Holidays and reunions bring out the worst in families, but they can also bring out the best. It's in this spirit that I you offer you the peace-making technique of fact-checking a famous family story. I used this technique in chapter eight: "The Day Eliot Ness Set My Grandfather Straight -- Or Did He?" It helped me break the ice between my father and his brother, who hadn't spoken with each other in nearly thirty years.
¤Tip #1: Choose your story carefully. The question that nagged most at my family was: Why didn't the Kravitzes become as rich and harmonious as some of the other Jewish families in Cleveland? If your relatives are anything like mine, a question of that nature and magnitude can only serve to fan the flames.
Instead, set your sights on a less immediate and incendiary story -- for example, one that involves a family hero or scoundrel who is long dead. A much-loved family recipe can also be fodder for fact-checking, particularly if there's an eccentric aunt behind it.

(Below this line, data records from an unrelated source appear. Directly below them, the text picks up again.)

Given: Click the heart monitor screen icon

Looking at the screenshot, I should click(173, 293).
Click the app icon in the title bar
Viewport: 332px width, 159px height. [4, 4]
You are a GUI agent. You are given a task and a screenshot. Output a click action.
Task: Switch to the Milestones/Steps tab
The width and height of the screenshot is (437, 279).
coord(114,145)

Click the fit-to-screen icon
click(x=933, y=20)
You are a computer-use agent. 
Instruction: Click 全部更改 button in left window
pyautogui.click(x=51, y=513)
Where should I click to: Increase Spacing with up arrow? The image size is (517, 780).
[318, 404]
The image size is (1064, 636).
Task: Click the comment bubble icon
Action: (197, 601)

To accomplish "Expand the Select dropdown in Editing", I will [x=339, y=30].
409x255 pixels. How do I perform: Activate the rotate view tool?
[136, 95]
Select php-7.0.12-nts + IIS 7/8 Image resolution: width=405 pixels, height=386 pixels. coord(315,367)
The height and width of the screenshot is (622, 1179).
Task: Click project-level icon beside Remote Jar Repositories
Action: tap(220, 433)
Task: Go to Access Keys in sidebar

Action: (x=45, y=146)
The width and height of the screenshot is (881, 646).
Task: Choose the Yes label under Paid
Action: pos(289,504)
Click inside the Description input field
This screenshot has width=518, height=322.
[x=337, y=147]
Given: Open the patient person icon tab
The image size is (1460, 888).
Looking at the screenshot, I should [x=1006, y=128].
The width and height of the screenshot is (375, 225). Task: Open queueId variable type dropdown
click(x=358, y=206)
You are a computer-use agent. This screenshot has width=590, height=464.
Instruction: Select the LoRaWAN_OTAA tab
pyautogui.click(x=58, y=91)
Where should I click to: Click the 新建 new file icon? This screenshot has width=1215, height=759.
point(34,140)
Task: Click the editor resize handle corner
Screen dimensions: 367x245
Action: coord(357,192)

¤Tip #2: Make a fact-check check list. Do you have books, letters, documents, photographs or other materials related to the story? Are there other people you need to contact, within the family and beyond, for additional perspectives and evidence? Would a trip to the local historical society, or probate court, be useful?
¤Tip #3: Imagine that you are a detective or journalist. Journalists are taught to ask six key questions: Who? What? Where? When? Why? How? They learn the value of getting an eyewitness account and finding at least one other source to confirm it.
¤Tip #4: Be gentle with your relatives. When you interview them, don't be a bulldog reporter like Mike Wallace and make them sweat and squirm. Invite them into the fun of helping you solve your family's mystery. The dumber and more clueless you appear, the smarter and more cooperative they may feel.
¤Tip #5: Keep the peace. If there's disagreement about facts, motivations or anything else, be diplomatic and smooth things over. Life is complex. People may differ. And, yes, truth is in the eye of the beholder.
My Ness experience showed me that fact-checking a piece of family lore can be a powerful technique for bringing a dysfunctional family together. Fact-checking gives you license to reconnect with relatives and participate in a new adventure with them that will help clarify and shape your family's legacy. There's always the risk that your favorite family story won't hold up under the rigor of fact-checking, but so what? As one detail vanishes, another may emerge, deepening the connection you have to the people and events that shaped you.